Coupe du Monde 2026 : Le grand saut après le sacre du PSG
À peine les lampions de la finale de la Ligue des Champions se sont-ils éteints au terme du triomphe du Paris Saint-Germain face à Arsenal que le regard de la planète football se tourne déjà vers l’Amérique du Nord. À quelques jours du coup d’envoi de la Coupe du Monde 2026, l’effervescence est totale. Ce tournoi, le premier de l’histoire à 48 équipes réparti entre le Mexique, les États-Unis et le Canada, promet une intensité rare, portée par la dynamique des récents joutes européennes et les derniers réglages des sélections nationales.

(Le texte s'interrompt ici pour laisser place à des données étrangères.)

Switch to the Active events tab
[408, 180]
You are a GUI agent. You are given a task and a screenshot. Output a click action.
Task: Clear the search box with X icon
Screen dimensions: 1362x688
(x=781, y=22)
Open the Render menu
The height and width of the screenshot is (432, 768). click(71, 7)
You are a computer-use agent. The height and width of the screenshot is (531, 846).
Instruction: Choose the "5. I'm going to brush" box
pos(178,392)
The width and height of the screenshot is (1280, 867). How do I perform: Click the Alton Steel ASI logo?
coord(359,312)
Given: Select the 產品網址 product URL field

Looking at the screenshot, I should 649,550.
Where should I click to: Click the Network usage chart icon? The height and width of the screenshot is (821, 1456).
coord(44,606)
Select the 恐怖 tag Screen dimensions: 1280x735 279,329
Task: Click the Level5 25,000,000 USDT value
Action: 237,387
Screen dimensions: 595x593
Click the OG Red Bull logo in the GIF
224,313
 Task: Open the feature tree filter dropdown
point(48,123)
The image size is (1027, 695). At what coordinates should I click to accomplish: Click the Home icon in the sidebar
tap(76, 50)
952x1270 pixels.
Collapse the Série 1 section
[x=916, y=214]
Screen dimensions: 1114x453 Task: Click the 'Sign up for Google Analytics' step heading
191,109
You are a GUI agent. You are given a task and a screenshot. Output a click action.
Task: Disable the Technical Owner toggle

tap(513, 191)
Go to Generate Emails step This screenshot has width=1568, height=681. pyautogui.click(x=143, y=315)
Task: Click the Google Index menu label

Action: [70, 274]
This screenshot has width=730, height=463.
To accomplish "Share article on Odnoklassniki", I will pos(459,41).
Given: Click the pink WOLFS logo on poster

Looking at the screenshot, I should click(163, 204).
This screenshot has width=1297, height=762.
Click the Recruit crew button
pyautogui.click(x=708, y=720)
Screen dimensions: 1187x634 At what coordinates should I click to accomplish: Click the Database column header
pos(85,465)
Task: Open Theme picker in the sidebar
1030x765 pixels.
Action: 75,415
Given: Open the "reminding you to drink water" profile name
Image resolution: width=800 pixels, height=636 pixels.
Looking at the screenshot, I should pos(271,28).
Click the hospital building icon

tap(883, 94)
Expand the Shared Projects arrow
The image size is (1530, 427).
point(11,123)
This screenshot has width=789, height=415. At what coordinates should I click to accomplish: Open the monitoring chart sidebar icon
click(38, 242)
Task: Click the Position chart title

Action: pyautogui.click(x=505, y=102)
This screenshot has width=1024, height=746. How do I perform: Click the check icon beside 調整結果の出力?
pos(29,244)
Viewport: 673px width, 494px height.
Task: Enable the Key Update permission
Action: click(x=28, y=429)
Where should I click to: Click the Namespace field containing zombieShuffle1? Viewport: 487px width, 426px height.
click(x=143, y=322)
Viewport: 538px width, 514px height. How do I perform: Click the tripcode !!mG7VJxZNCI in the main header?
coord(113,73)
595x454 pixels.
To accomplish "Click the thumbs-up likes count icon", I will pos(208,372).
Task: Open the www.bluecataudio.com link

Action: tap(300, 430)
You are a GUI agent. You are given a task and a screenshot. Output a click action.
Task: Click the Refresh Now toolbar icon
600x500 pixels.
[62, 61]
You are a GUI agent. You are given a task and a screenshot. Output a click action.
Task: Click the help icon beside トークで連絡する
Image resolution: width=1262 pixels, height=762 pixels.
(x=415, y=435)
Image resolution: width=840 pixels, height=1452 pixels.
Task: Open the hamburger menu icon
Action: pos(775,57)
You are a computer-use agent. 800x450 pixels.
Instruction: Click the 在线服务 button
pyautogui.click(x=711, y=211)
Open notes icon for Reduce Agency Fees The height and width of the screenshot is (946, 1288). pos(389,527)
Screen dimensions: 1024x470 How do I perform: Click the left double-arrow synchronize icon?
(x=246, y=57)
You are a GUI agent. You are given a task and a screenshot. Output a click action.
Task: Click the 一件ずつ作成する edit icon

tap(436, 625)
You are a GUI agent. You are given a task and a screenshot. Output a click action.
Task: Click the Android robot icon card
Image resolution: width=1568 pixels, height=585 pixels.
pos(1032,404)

L’état de forme : Entre euphorie parisienne et soif de revanche londonienne
Le dénouement de la saison en club va peser lourd dans les valises des internationaux. Côté PSG, les joueurs arrivent avec une confiance au sommet après avoir conservé leur couronne européenne. Cette dynamique de victoire pourrait être le moteur de sélections comme la France ou l’Espagne, largement représentées dans l’effectif de Luis Enrique. À l’inverse, pour les Gunners d’Arsenal, la déception est immense. Mikel Arteta a déjà appelé ses troupes à faire preuve d’une grande ambition pour l’avenir, et cette Coupe du Monde représente pour des joueurs comme Bukayo Saka ou Martin Ødegaard l’occasion idéale de transformer cette frustration en énergie positive sur la scène mondiale.
Les matchs de préparation ont également livré leurs premiers enseignements. Le Mexique, co-hôte de la compétition, vient de conclure sa préparation sur une note d’espoir en dominant l’Australie (1-0). Si le contenu est resté perfectible, la solidité défensive des Mexicains devant leur public s’annonce comme l’un des piliers du tournoi d’ouverture. Cette victoire étriquée montre que les nations hôtes sont prêtes à assumer le poids des attentes, malgré une pression populaire sans précédent.
Le facteur X : Les cadres et la gestion des blessures
L’un des enjeux majeurs de ce début de compétition concerne l’état de santé des têtes d’affiche. Le cas de Neymar cristallise toutes les attentions. Malgré une blessure persistante, Carlo Ancelotti a confirmé son intention de conserver le meneur de jeu dans l’effectif brésilien. C’est un pari risqué pour la Seleção, qui mise sur le leadership de sa star pour briser une disette mondiale qui dure depuis 2002. La gestion du temps de jeu et la récupération après une saison européenne éreintante seront les clés de ce premier tour.
Historiquement, les lendemains de finales européennes sont souvent cruels pour les organismes. Les techniciens nationaux devront jongler entre la nécessité d’aligner leurs meilleurs éléments et le besoin de fraîcheur physique. Avec des conditions climatiques variées entre la chaleur du Mexique et les stades climatisés des États-Unis, la profondeur de banc sera, plus que jamais, le juge de paix de cet événement planétaire qui s’annonce comme le plus ouvert de l’ère moderne.